The free market. Nothing motivates a company like profit and profits come from building a loyal customer base.
No, profits come from buying low and selling high - like, for instance, the fly-by-night companies that, in your unregulated world, pack whatever dried green stuff they can find into pills, call it "St. John's Wort" and "Echinacia" and sell plant refuse for a dollar a pill, then close up shop before they can be sued.
Quick - without looking it up, tell me the brand name of the herbal supplements in your medicine cabinet.
You can't, can you? If these companies are operating with essentially no brand recognition at all, how are you even going to
remember to punish them with your pocketbook?
In the real world, we understand that even in
actual medicine people don't have the expertise and training to accurately associate health outcomes with interventions. If you take Supplement A, and you pray, and you eat your mother-in-law's chicken soup, and you got some rest and drank plenty of fluids, and then your cold symptoms went away - what worked? Was it the supplement or the rest? The prayer or the soup? Or was it none of it, and you just got better on your own?
Plenty of people use Head-On for their headaches and are convinced it works, even though Head-On
is nothing but a wax stick. It has literally no active ingredients. The thing about headaches is -
they go away on their own. And you rarely time how long it takes, so you're completely unequipped to assess the efficacy of Head-On.

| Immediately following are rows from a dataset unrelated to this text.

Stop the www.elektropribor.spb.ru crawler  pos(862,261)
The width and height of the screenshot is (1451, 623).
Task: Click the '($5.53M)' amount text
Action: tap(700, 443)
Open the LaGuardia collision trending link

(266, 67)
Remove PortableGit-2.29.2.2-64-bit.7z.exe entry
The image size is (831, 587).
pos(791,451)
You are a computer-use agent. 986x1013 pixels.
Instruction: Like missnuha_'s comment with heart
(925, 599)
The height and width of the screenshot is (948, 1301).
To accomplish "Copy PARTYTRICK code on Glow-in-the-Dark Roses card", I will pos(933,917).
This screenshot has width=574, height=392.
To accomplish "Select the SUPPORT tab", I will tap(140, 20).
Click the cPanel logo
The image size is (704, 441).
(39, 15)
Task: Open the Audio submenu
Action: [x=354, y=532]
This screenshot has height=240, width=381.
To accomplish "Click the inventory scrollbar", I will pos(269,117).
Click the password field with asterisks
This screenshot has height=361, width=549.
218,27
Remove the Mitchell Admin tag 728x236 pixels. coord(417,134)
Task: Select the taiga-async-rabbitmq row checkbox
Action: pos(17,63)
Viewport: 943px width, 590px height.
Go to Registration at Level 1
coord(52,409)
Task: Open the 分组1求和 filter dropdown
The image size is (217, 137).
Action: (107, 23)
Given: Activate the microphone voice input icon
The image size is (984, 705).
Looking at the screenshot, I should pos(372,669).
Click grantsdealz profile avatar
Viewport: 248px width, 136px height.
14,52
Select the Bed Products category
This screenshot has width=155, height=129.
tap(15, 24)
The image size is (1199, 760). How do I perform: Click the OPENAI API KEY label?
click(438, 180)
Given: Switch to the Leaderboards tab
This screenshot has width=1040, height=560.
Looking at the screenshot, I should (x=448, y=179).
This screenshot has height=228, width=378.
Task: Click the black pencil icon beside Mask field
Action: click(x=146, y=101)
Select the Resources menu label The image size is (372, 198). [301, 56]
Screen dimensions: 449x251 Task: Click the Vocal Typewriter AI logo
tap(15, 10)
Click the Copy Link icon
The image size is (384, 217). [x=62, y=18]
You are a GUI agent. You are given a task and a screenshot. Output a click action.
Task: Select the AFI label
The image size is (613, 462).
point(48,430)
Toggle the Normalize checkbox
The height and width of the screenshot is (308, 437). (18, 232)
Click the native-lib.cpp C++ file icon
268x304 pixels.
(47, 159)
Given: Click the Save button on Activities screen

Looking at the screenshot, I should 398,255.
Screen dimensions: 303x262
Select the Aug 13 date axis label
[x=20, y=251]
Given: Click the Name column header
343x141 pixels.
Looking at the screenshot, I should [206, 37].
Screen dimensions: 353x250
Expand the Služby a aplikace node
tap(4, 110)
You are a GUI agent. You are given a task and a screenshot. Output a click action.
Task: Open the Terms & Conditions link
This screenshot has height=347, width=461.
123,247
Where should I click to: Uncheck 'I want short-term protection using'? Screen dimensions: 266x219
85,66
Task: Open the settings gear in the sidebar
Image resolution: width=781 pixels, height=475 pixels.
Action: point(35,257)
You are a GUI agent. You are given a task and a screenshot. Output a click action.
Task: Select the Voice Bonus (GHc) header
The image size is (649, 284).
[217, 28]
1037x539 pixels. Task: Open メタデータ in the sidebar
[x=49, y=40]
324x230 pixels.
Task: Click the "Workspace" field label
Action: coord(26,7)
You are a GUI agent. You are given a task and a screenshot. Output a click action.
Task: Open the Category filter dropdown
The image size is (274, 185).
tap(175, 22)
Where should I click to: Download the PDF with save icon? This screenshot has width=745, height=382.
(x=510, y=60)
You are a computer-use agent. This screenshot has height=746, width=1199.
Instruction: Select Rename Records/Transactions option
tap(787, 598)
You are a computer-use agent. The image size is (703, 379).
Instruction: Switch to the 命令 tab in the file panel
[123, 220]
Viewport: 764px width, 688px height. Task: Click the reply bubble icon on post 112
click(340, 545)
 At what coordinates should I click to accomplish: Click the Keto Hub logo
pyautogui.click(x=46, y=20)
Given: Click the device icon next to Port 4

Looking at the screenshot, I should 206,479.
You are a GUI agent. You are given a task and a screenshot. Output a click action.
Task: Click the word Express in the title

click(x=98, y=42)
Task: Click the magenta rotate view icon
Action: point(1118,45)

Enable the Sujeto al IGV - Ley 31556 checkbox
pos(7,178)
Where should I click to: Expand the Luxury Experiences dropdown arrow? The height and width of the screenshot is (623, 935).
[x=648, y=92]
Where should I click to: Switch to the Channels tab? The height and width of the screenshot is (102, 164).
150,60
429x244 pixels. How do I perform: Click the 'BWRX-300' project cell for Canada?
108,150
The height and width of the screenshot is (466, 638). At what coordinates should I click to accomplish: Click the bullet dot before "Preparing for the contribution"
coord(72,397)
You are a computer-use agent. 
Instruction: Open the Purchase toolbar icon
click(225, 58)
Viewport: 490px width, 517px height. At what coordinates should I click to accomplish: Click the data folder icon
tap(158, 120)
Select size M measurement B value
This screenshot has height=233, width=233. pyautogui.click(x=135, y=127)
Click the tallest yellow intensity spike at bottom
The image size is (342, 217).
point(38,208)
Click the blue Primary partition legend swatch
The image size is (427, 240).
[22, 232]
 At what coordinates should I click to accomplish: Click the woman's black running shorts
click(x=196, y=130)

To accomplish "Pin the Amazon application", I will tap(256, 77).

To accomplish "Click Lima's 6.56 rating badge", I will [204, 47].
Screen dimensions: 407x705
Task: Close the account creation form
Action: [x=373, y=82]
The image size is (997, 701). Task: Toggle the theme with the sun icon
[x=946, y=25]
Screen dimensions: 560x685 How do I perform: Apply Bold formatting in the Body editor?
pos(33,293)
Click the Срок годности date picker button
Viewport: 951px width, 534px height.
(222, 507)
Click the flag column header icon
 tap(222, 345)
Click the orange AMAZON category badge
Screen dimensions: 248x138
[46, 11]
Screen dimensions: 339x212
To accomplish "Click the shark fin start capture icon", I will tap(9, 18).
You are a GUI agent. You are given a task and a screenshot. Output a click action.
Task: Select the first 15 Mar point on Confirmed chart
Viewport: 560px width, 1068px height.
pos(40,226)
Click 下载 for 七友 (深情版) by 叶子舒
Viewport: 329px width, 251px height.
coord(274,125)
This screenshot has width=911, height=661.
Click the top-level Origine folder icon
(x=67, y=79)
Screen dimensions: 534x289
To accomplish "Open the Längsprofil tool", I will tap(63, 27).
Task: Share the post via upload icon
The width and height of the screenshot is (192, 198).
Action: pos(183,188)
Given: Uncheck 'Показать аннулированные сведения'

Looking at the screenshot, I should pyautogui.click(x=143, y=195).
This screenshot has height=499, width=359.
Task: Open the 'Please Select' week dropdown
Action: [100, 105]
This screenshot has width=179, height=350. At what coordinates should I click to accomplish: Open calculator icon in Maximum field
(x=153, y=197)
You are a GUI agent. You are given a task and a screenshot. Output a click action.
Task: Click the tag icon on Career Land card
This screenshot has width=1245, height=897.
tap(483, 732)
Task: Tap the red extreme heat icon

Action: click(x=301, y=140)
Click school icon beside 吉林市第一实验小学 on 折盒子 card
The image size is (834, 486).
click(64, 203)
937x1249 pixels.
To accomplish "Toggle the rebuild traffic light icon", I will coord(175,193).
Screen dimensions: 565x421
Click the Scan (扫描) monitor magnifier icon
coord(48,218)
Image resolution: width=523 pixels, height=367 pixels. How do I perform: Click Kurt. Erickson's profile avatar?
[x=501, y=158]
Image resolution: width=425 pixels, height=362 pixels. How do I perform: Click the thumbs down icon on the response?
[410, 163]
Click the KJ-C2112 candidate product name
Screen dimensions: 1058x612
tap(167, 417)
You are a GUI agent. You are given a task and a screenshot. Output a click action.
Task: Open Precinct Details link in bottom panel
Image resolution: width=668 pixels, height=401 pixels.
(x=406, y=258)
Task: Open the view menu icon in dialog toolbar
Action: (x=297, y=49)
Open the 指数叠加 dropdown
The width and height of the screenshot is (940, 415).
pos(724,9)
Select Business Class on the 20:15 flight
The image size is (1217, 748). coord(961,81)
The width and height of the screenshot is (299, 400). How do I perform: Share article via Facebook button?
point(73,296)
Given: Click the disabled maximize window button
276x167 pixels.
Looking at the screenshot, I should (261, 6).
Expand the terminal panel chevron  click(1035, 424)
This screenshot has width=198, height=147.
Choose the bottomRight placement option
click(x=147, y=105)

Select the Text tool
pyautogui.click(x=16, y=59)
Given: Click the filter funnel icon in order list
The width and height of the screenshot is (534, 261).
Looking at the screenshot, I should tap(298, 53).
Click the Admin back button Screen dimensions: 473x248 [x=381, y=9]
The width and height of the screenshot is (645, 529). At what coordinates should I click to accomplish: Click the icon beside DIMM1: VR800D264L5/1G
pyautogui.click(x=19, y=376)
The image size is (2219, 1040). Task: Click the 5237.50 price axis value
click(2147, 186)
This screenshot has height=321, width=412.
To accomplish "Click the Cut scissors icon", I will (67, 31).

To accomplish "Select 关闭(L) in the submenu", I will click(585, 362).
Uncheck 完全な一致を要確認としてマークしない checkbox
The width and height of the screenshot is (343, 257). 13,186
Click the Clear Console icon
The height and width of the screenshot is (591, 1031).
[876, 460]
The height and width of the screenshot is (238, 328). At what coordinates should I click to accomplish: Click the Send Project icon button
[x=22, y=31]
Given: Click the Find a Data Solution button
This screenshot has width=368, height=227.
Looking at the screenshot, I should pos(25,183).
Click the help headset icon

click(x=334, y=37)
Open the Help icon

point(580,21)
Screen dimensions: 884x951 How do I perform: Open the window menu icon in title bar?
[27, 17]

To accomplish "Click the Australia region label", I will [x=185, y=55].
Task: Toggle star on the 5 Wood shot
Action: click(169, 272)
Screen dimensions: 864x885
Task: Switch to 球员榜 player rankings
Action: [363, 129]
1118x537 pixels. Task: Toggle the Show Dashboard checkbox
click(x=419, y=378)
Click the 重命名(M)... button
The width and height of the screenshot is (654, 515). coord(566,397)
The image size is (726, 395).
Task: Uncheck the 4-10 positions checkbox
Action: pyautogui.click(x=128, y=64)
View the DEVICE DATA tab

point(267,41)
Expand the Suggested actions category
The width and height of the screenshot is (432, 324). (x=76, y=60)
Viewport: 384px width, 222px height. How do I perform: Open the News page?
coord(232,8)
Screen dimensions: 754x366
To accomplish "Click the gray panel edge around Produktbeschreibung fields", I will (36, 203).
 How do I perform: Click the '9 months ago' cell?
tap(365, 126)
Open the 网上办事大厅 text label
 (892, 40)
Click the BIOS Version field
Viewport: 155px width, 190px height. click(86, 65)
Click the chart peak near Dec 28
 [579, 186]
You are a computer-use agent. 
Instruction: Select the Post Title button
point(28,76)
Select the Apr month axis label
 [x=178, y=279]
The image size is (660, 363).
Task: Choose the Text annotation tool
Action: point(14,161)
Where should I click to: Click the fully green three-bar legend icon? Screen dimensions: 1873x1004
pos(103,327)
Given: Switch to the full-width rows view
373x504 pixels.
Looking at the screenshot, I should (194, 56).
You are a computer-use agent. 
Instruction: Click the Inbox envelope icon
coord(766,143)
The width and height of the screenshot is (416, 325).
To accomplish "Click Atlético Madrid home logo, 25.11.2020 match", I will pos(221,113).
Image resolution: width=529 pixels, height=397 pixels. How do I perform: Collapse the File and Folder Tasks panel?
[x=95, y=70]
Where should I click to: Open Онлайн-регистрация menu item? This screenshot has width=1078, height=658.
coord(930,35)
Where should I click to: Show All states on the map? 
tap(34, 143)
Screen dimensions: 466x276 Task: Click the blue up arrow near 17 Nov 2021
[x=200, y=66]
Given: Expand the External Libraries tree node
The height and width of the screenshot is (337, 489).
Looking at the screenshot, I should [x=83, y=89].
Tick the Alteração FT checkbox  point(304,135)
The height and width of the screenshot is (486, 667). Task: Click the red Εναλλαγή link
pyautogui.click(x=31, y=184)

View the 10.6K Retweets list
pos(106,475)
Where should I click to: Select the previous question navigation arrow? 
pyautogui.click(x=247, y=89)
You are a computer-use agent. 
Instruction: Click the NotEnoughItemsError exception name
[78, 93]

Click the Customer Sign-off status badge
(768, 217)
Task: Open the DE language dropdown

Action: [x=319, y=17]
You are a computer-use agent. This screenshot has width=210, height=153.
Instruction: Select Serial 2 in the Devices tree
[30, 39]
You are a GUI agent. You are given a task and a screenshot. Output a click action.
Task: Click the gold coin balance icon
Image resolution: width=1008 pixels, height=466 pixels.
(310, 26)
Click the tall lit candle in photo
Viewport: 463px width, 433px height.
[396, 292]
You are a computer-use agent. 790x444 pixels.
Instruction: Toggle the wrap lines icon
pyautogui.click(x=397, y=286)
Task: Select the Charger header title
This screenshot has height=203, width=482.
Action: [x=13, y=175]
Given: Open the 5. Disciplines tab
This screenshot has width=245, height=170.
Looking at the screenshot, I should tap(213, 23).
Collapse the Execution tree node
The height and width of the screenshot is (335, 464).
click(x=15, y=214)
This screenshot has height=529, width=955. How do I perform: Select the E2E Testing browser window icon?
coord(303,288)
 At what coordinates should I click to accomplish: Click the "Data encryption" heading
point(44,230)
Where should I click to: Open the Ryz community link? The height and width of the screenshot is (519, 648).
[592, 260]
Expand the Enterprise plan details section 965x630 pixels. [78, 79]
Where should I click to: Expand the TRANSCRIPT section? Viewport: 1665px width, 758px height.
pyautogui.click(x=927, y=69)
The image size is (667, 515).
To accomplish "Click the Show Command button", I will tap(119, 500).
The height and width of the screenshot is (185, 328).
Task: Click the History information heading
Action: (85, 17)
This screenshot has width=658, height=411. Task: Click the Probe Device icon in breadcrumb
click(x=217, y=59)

Assessing the efficacy of a medical intervention, or a drug, or an herb, isn't something you can do just by taking it and seeing if you get better or feel better. Haven't you heard of the "placebo effect"? It's not magic, or "mind over matter", it's just a function of the fact that your subjective experience of illness is subject to your own expectations, and if you
expect to feel better, you'll convince yourself that you really do. The efficacy of treatment, herbal or traditional, has to be assessed on the basis of double-blind trials. That's the only way to know if they really work. Anything else is just quackery.